**PROVIDED MATERIAL**
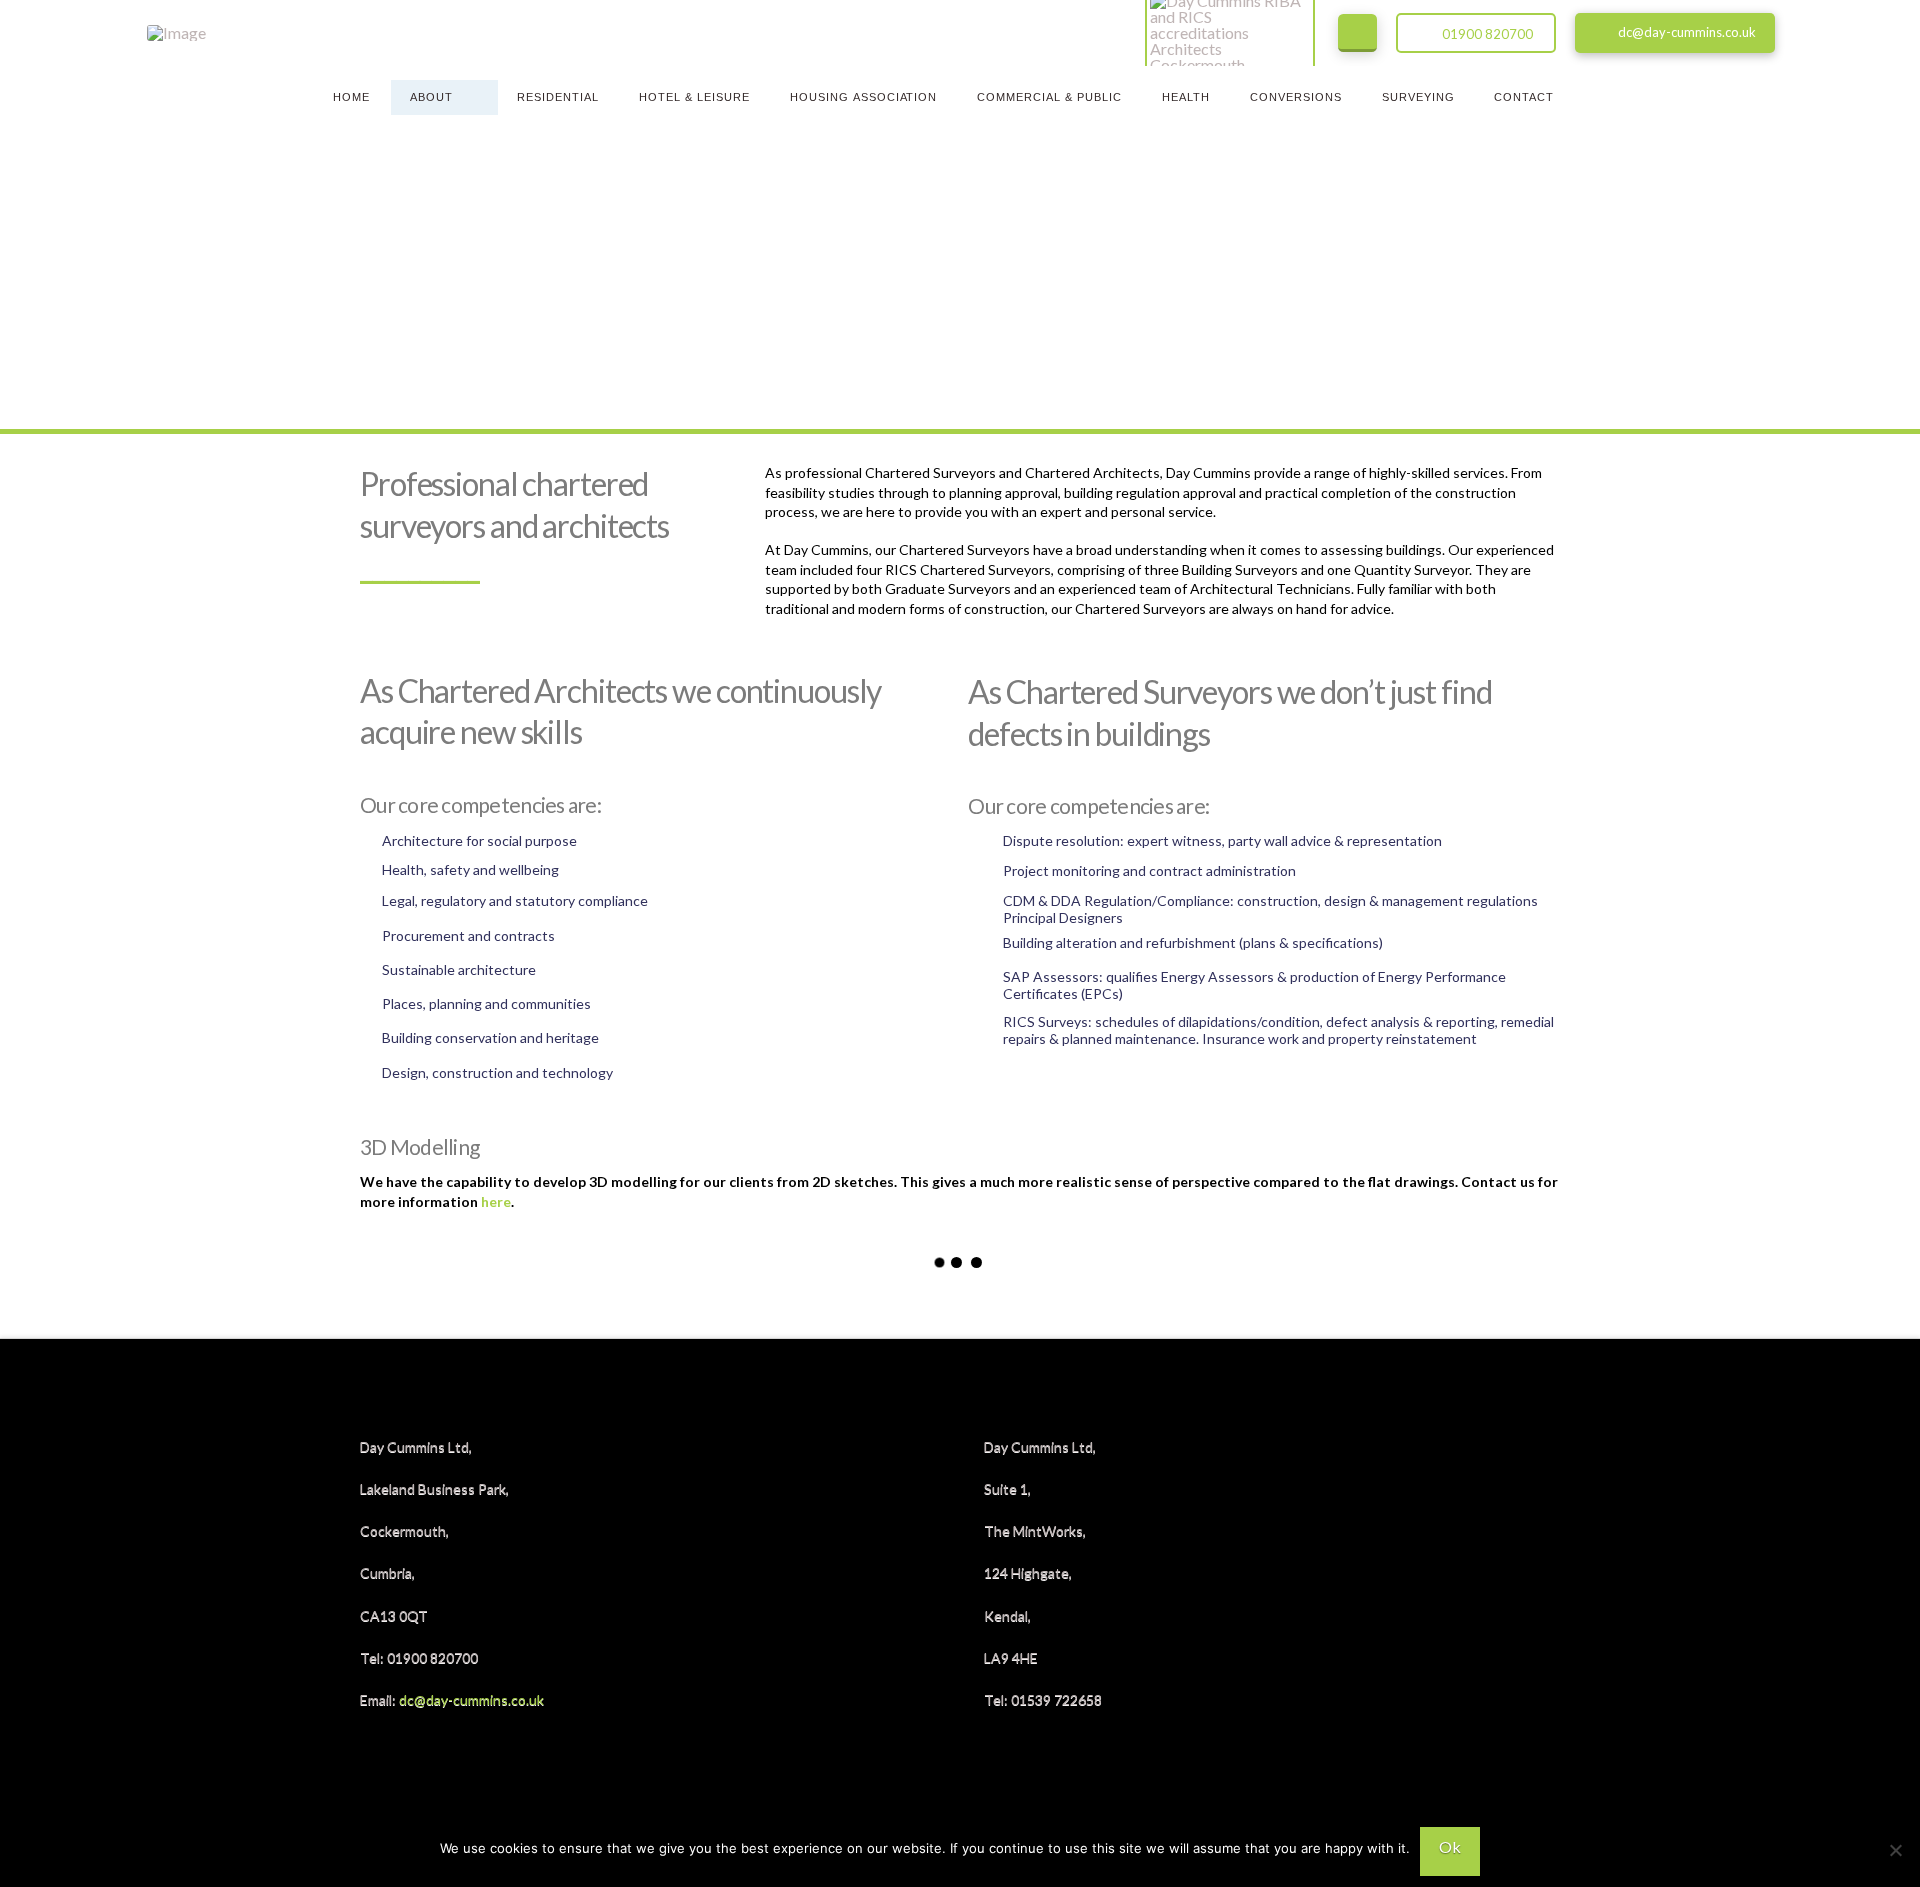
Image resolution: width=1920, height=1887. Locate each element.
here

==

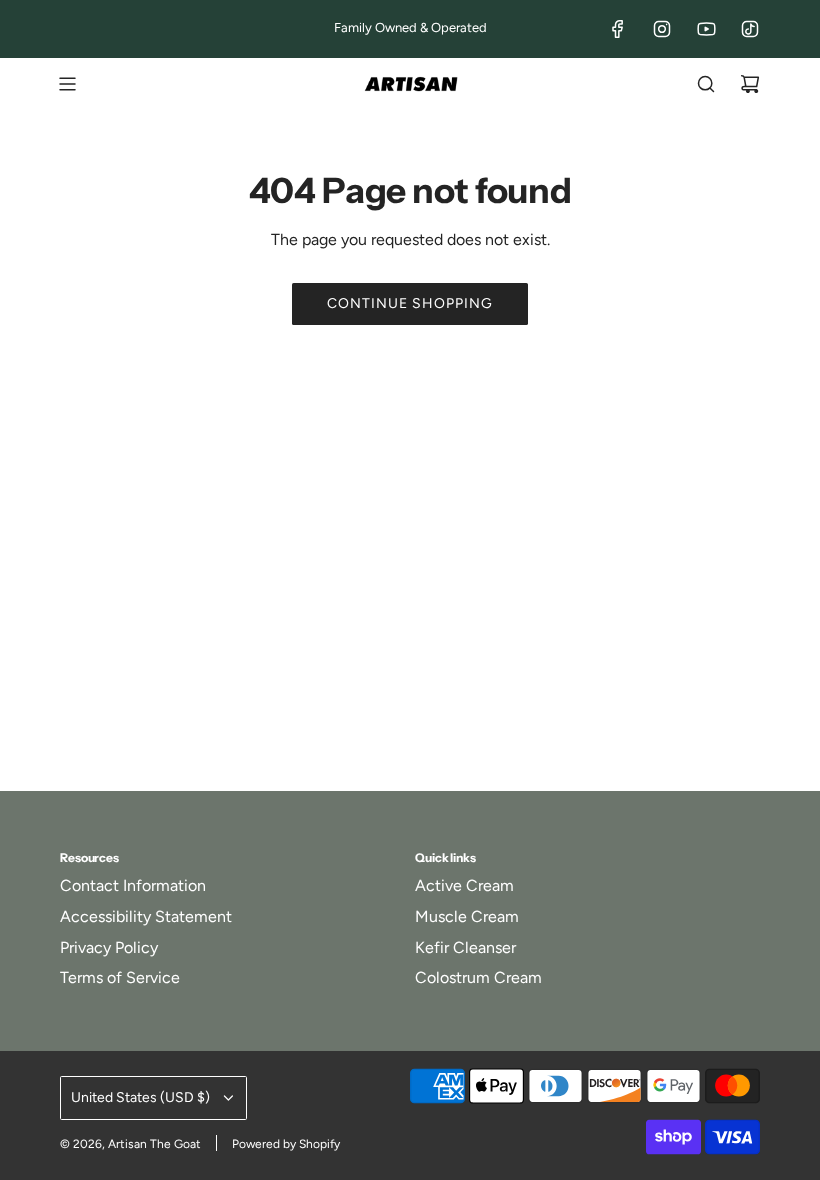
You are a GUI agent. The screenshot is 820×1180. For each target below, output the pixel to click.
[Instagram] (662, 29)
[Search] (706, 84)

**WHAT TO PRODUCE**
Nothing but the lines with "each" should be returned, copied from the entries above.

**COMPLETED TASK**
Image resolution: width=1920, height=1887. Locate each element.
You are a GUI agent. The screenshot is 820×1180. For each target below, output the pixel to click.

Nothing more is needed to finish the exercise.